Jean-Luc Pérouze, porta-voz da organização ambientalista francesa Vivre Ici, disse que as deficiências do incinerador em Salise-sur-Sanne e a natureza tóxica do lixo a ser queimado “requerem um estudo epidemiológico na localidade e uma análise sistemática do solo da região”. Pérouze acrescentou à IPS que “queremos saber se podemos comer verduras, ovos e carne de animais que criamos aqui sem ter de pensar duas vezes sobre os riscos sanitários”. O lixo foi embarcado originalmente em Amsterdã até Abidjã em agosto pela firma holandesa de transporte de petróleo Trafigura Beheer BV.
Na capital da Costa do Marfim, o lixo causou a morte de, pelo menos, 10 pessoas, envenenamento de 10 mil e a contaminação de produtos agrícolas e de diversos sítios ao redor de uma lagoa. Salaise-sur-Sanne é uma pequena localidade no densamente povoado vale do Rio Rohne, onde se concentra grande parte da indústria química da França. Ali, antes da Segunda Guerra Mundial (1939-1945), os militares franceses produziram armas químicas como o gás mostarda. A preocupação pelo lixo tóxico aumentou depois que estudos do Instituto para a Vigilância da Saúde (InVS) constaram que os riscos de contrair câncer são maiores entre as populações que vivem perto de incineradores.

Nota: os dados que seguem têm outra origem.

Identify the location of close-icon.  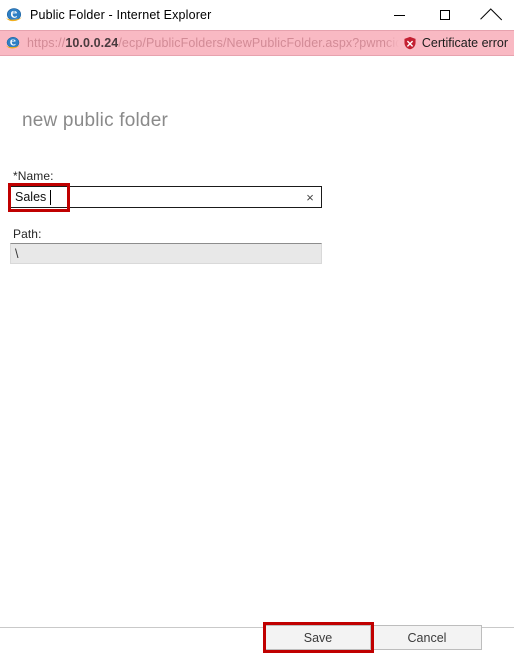
(491, 15).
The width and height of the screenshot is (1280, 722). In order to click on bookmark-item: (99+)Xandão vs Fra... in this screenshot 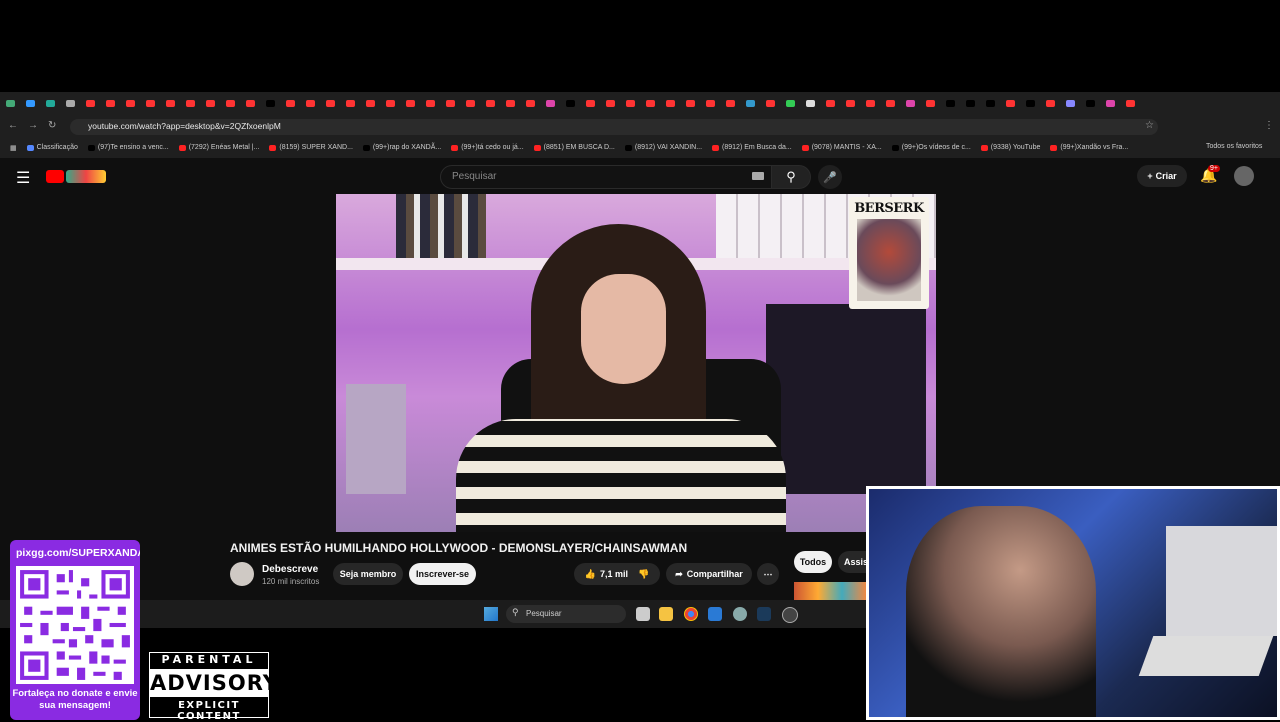, I will do `click(1089, 148)`.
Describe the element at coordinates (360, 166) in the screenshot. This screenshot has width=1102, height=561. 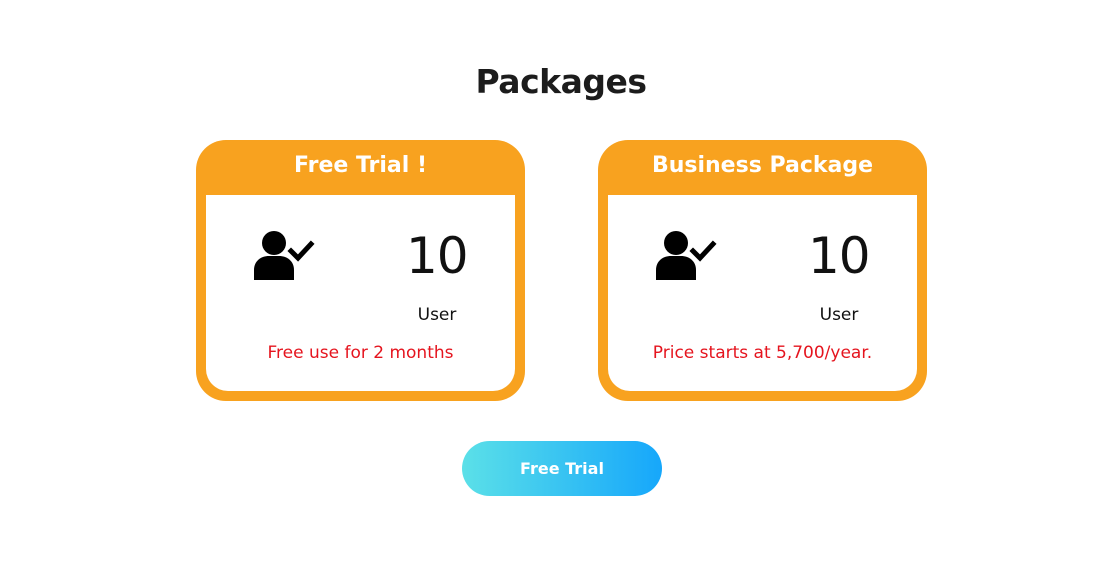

“Havia uma significativa relação entre o crescimento do risco de alguns tipos de câncer e o lugar de residência próximo de incineradores”, disse o InVS. As pesquisas também concluíram, em uma população de 2,5 milhões de pessoas que residem perto de incineradores, cerca de 136 mil desenvolvem diferentes tipos de câncer. O InVS calculou que o risco de contrair essa doença aumenta quase 10%. A França tem 128 incineradores, o maior número da Europa, e os usa para queimar lixo doméstico e industrial. Estes estudos levaram as autoridades sanitárias e ambientalistas a pedir uma moratória na queima dos dejetos.
Sébastien Lapeyre, porta-voz do Centro Nacional Independente de Informação sobre Incineração de Lixo, disse que os resultados da pesquisa InVS são “aterradores”. A indústria “não pode continuar mentindo sobre as conseqüências para a saúde humana da incineração de lixo tóxico. É tempo de deixar de usar esta tecnologia arcaica e perigosa”, disse à IPS. A oposição à incineração de lixo aumentou nos últimos anos, disse a antropóloga Elvire Van Stael, de Lyon. “Na França, o número de pessoas que rejeita projetos em zonas residenciais por questões ecológicas cresce dia a dia, particularmente quando se refere a incineradores”, acrescentou à IPS.